*** Opening Input for this task ***

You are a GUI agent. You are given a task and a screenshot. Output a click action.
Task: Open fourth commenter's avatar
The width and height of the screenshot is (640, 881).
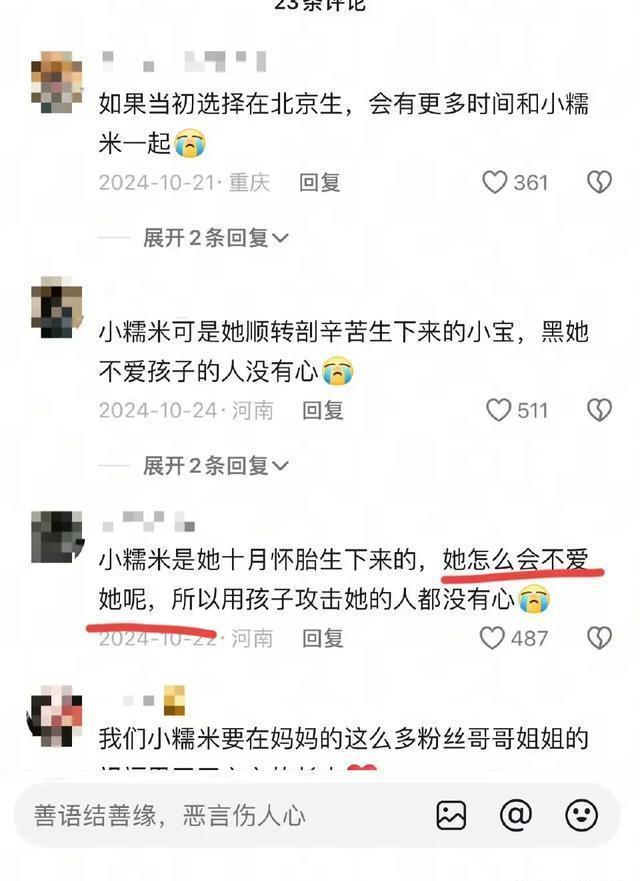point(55,715)
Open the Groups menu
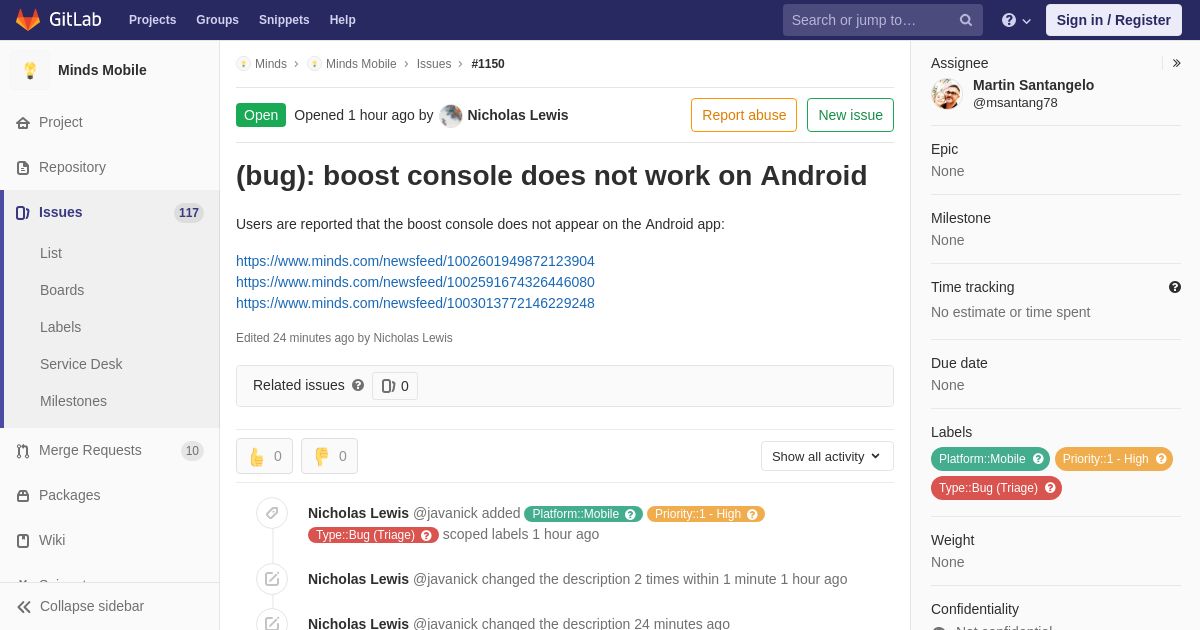 [217, 20]
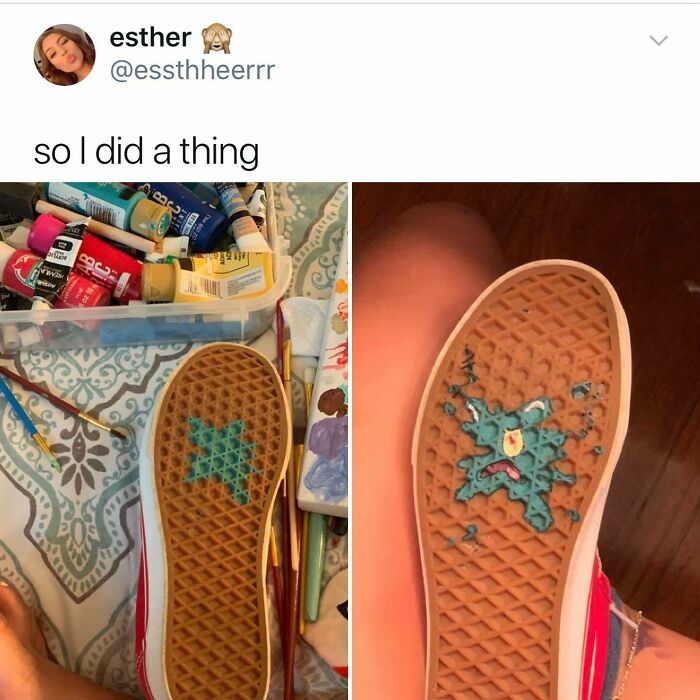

*** Closing Input for this task ***

▶ Exercise prompt:
Leave out every picture and copy verbatim the lines running from the line containing "The width and" through the final line of the data.

▶ Expected answer:
The width and height of the screenshot is (640, 881).
point(55,715)
Open the Groups menu
 [217, 20]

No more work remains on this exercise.